Saved entries

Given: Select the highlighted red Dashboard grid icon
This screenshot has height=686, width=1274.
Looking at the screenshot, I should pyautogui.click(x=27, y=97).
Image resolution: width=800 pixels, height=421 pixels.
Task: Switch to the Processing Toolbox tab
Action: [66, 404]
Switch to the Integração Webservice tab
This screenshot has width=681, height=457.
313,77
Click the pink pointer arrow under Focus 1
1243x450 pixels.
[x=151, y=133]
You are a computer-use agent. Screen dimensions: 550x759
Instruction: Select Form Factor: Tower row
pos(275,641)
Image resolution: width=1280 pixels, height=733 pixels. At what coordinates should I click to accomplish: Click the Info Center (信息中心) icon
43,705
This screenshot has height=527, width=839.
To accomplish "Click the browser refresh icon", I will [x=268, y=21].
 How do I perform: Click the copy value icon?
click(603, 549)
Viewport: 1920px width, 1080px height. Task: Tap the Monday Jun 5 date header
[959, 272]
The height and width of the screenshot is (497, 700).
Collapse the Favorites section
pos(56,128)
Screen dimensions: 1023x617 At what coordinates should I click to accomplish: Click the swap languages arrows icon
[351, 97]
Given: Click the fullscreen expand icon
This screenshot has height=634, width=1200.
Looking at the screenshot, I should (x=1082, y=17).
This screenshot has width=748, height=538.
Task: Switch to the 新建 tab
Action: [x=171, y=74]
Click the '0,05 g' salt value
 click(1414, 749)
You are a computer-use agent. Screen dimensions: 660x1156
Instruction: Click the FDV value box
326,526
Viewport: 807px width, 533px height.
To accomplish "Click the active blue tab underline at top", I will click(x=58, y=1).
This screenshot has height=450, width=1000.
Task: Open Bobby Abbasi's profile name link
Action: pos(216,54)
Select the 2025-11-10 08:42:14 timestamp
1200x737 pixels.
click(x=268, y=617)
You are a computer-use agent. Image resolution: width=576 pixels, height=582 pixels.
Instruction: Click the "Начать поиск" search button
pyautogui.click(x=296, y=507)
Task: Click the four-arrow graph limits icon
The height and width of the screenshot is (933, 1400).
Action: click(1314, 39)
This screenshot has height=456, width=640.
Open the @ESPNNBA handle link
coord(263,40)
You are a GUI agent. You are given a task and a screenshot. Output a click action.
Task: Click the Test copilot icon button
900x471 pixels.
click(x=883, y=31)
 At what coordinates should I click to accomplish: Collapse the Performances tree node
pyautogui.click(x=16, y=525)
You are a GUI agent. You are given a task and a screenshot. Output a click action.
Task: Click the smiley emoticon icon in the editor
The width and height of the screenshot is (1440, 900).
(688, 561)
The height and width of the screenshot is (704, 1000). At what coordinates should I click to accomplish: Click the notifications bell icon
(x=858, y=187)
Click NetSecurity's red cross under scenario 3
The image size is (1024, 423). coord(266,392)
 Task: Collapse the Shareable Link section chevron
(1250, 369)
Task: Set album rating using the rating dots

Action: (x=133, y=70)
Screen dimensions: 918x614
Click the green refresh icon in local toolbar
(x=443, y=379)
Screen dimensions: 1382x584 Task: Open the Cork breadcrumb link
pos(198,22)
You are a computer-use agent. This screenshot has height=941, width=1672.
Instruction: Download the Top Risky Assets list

▶ _What the task asks_
Line by line, retype all of the records exactly.

▶ _Problem solution_
Given: Select the highlighted red Dashboard grid icon
This screenshot has height=686, width=1274.
Looking at the screenshot, I should pyautogui.click(x=27, y=97).
Image resolution: width=800 pixels, height=421 pixels.
Task: Switch to the Processing Toolbox tab
Action: [66, 404]
Switch to the Integração Webservice tab
This screenshot has width=681, height=457.
313,77
Click the pink pointer arrow under Focus 1
1243x450 pixels.
[x=151, y=133]
You are a computer-use agent. Screen dimensions: 550x759
Instruction: Select Form Factor: Tower row
pos(275,641)
Image resolution: width=1280 pixels, height=733 pixels. At what coordinates should I click to accomplish: Click the Info Center (信息中心) icon
43,705
This screenshot has height=527, width=839.
To accomplish "Click the browser refresh icon", I will [x=268, y=21].
 How do I perform: Click the copy value icon?
click(603, 549)
Viewport: 1920px width, 1080px height. Task: Tap the Monday Jun 5 date header
[959, 272]
The height and width of the screenshot is (497, 700).
Collapse the Favorites section
pos(56,128)
Screen dimensions: 1023x617 At what coordinates should I click to accomplish: Click the swap languages arrows icon
[351, 97]
Given: Click the fullscreen expand icon
This screenshot has height=634, width=1200.
Looking at the screenshot, I should (x=1082, y=17).
This screenshot has width=748, height=538.
Task: Switch to the 新建 tab
Action: [x=171, y=74]
Click the '0,05 g' salt value
 click(1414, 749)
You are a computer-use agent. Screen dimensions: 660x1156
Instruction: Click the FDV value box
326,526
Viewport: 807px width, 533px height.
To accomplish "Click the active blue tab underline at top", I will click(x=58, y=1).
This screenshot has height=450, width=1000.
Task: Open Bobby Abbasi's profile name link
Action: pos(216,54)
Select the 2025-11-10 08:42:14 timestamp
1200x737 pixels.
click(x=268, y=617)
You are a computer-use agent. Image resolution: width=576 pixels, height=582 pixels.
Instruction: Click the "Начать поиск" search button
pyautogui.click(x=296, y=507)
Task: Click the four-arrow graph limits icon
The height and width of the screenshot is (933, 1400).
Action: click(1314, 39)
This screenshot has height=456, width=640.
Open the @ESPNNBA handle link
coord(263,40)
You are a GUI agent. You are given a task and a screenshot. Output a click action.
Task: Click the Test copilot icon button
900x471 pixels.
click(x=883, y=31)
 At what coordinates should I click to accomplish: Collapse the Performances tree node
pyautogui.click(x=16, y=525)
You are a GUI agent. You are given a task and a screenshot. Output a click action.
Task: Click the smiley emoticon icon in the editor
The width and height of the screenshot is (1440, 900).
(688, 561)
The height and width of the screenshot is (704, 1000). At what coordinates should I click to accomplish: Click the notifications bell icon
(x=858, y=187)
Click NetSecurity's red cross under scenario 3
The image size is (1024, 423). coord(266,392)
 Task: Collapse the Shareable Link section chevron
(1250, 369)
Task: Set album rating using the rating dots

Action: (x=133, y=70)
Screen dimensions: 918x614
Click the green refresh icon in local toolbar
(x=443, y=379)
Screen dimensions: 1382x584 Task: Open the Cork breadcrumb link
pos(198,22)
You are a computer-use agent. This screenshot has height=941, width=1672.
Instruction: Download the Top Risky Assets list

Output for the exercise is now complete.